Lima A A, Monteiro H S, Fonteles M C
Clinical Research Unit, School of Medicine, Federal University of Ceará, Fortaleza, Brazil.
Pharmacol Toxicol. 1992 Mar;70(3):163-7. doi: 10.1111/j.1600-0773.1992.tb00449.x.
To compare the function of sodium transport between intestine and renal tubule, we studied the effect of E. coli STa enterotoxin and 8-bromo cyclic GMP in perfused rat kidneys. Infusion of STa enterotoxin (0.017 and 0.1 micrograms/ml) caused a dose and time dependent decrease in total renal sodium tubular transport. The major site of STa effect was at the renal proximal tubule. Similar to Sta enterotoxin, 8-bromo cyclic GMP (10(-5) M) caused a significant decrease of fractional renal sodium proximal tubule transport. In contrast to STa enterotoxin, infusion of 8-bromo cyclic GMP resulted in a significant but short lasting (30 min.) increase in glomerular filtration rate. STa enterotoxin also decreased significantly the renal tissue potassium. This STa effect was related to a significant decrease in renal potassium tubular transport, resulting also in an increase of urinary potassium excretion.
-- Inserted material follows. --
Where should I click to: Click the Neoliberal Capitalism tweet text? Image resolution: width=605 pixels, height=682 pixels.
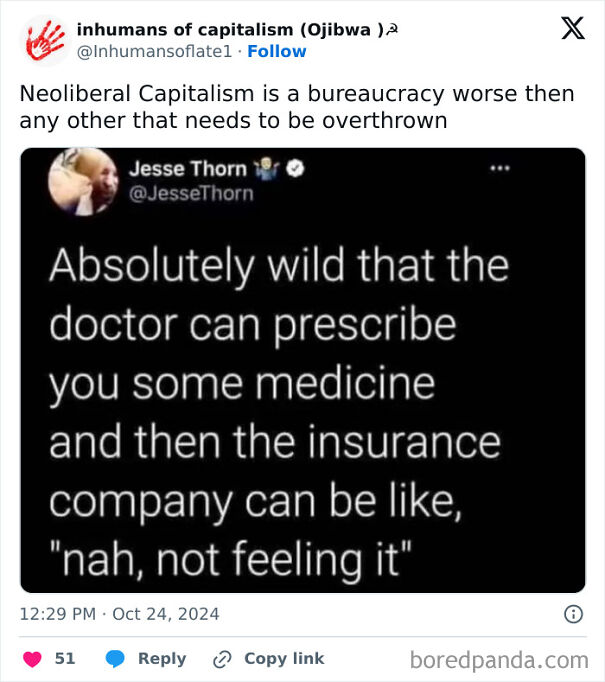point(297,107)
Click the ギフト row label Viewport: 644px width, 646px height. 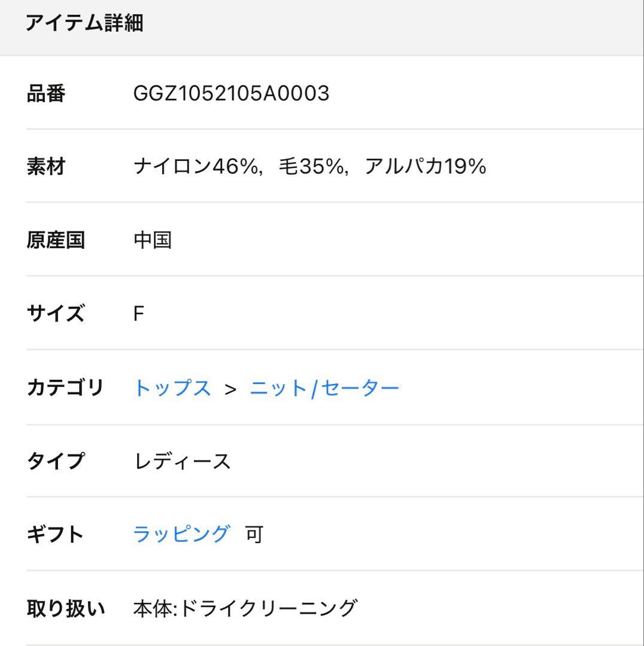pyautogui.click(x=56, y=534)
These studies demonstrate the specific functional effect of STa enterotoxin in promoting the decrease in renal proximal tubular sodium transport, similar to 8-bromo cyclic GMP. In perfused rat kidneys STa also decreased tissue potassium, mainly by a decrease in potassium transport and increase in urinary potassium excretion. These effects suggest the existence of an endogenous peptide resembling STa enterotoxin, that regulates the function of renal sodium tubular transport.
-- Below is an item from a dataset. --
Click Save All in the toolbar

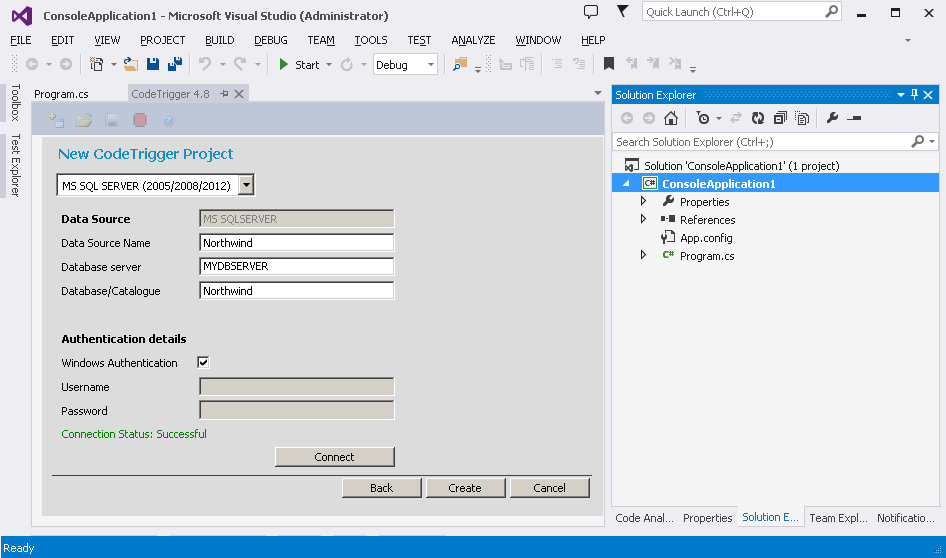coord(174,65)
为比较肠道和肾小管中钠转运的功能,我们研究了大肠杆菌STa肠毒素和8-溴环鸟苷酸对灌注大鼠肾脏的影响。输注STa肠毒素(0.017和0.1微克/毫升)导致肾钠总肾小管转运呈剂量和时间依赖性下降。STa作用的主要部位是肾近端小管。与STa肠毒素相似,8-溴环鸟苷酸(10^(-5) M)导致肾近端小管钠分数转运显著下降。与STa肠毒素不同的是,输注8-溴环鸟苷酸导致肾小球滤过率显著但短暂(30分钟)升高。STa肠毒素还显著降低了肾组织钾含量。这种STa作用与肾钾肾小管转运显著下降有关,也导致尿钾排泄增加。这些研究证明了STa肠毒素在促进肾近端小管钠转运下降方面的特定功能作用,类似于8-溴环鸟苷酸。在灌注大鼠肾脏中,STa还降低了组织钾含量,主要是通过减少钾转运和增加尿钾排泄。这些作用表明存在一种类似于STa肠毒素的内源性肽,它调节肾钠肾小管转运的功能。